和平案提示、領土問題で難航必至 ウクライナ東部ドネツクが焦点

 【キーウ共同】米国のウィットコフ和平交渉担当特使らはウクライナとロシアに和平案を提示した。詳細は明らかになっていないが、焦点となっているウクライナ東部ドネツク州の扱いを巡る領土問題は双方とも譲らず、協議の難航は必至だ。

 ロシアはウクライナ東部ドンバス地域(ルハンスク、ドネツク両州)全域の割譲を求めている。一方、ウクライナはドネツク州の防衛拠点を失えばロシア軍のさらなる進軍を招く恐れがあると警戒し死守する構えだ。

 東部の前線付近はロシア、ウクライナ両軍の無人機が飛び交う「キルゾーン(殺りく地帯)」が広がり、膠着が続く。

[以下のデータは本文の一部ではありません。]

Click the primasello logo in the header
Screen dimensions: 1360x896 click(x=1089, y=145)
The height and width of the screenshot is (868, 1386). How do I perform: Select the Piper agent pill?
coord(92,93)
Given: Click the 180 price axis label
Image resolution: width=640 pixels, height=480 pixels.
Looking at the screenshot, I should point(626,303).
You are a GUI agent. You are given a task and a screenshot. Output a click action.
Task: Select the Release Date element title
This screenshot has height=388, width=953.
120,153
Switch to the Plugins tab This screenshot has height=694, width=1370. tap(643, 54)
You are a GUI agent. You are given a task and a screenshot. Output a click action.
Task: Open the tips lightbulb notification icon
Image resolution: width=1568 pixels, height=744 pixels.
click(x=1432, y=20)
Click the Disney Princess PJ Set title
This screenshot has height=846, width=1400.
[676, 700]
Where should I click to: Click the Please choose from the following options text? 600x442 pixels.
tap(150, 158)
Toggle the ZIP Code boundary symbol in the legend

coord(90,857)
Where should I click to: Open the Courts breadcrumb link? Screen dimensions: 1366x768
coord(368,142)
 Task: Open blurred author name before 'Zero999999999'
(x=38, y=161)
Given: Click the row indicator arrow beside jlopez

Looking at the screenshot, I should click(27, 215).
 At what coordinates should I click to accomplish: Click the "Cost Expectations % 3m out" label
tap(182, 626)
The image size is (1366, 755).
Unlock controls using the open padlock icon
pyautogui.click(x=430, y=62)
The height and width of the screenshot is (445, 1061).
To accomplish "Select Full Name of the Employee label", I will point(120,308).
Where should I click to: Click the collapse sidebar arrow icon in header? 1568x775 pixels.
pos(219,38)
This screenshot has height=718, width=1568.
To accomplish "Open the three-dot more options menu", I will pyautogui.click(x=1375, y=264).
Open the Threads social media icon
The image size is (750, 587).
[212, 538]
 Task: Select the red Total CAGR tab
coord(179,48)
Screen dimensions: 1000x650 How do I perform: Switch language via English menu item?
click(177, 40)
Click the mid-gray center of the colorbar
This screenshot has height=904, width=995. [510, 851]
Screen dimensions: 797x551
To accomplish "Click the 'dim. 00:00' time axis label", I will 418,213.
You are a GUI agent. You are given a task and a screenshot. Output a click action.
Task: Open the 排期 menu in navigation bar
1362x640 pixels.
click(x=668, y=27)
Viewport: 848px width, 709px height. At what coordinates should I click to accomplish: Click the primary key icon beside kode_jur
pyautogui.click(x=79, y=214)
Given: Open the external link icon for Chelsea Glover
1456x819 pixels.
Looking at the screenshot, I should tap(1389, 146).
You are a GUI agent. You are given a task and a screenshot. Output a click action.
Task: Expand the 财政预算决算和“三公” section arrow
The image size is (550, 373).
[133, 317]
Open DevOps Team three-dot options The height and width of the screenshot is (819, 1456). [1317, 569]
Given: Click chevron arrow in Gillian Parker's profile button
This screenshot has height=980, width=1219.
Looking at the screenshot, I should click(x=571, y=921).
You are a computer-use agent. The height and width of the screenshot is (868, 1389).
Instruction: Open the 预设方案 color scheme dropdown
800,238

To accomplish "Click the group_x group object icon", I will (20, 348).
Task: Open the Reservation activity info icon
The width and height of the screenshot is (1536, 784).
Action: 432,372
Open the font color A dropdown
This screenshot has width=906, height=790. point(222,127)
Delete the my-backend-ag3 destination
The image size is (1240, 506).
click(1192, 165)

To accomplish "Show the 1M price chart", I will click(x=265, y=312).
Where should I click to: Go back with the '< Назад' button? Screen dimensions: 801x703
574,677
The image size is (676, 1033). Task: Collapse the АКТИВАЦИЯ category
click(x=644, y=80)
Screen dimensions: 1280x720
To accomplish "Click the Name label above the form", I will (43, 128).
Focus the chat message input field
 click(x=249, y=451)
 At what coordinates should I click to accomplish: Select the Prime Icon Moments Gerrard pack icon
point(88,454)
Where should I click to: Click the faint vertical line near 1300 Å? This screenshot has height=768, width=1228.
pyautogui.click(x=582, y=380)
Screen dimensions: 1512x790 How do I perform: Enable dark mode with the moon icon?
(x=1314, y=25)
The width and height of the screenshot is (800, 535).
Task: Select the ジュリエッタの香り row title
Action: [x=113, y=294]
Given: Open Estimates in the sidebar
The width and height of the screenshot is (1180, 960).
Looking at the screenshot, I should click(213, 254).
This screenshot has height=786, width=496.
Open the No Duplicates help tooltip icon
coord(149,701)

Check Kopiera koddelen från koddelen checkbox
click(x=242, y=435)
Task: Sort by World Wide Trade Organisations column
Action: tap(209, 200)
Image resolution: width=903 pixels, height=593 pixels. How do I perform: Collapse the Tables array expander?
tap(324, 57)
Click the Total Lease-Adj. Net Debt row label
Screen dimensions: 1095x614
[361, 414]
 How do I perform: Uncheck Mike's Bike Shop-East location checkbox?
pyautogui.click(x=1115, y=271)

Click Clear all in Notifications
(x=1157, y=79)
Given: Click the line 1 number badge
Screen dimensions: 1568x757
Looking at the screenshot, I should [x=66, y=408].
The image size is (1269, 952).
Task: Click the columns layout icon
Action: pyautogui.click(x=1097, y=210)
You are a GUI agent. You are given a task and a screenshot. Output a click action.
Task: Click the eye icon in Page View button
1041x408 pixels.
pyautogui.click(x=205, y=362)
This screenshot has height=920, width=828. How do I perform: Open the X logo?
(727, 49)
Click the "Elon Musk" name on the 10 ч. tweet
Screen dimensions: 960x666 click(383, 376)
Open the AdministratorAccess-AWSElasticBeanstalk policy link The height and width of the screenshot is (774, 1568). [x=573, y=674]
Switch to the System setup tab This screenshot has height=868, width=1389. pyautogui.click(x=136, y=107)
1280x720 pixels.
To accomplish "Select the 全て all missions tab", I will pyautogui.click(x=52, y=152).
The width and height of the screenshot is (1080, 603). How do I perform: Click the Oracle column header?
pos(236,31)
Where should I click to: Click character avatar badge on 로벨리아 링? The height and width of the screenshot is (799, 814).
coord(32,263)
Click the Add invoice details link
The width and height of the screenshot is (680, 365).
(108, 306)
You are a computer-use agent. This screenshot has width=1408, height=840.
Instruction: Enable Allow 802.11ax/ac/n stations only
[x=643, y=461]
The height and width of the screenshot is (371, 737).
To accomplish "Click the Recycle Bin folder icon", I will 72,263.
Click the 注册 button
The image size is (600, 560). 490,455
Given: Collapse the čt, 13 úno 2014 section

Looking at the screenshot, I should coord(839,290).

ウクライナによる長距離攻撃の拡大によってロシアは多くの支配地域で補給を阻害されており、ロシア軍の進軍ペースが鈍化している。

 ロシアとしては米国が仲介する協議などを通じて、ドネツク州からのウクライナ軍部隊の撤退を実現させたい考えだとみられるが、ウクライナはロシアも同じ距離だけ撤退しない限り、応じない意向を示しており、平行線が続いている。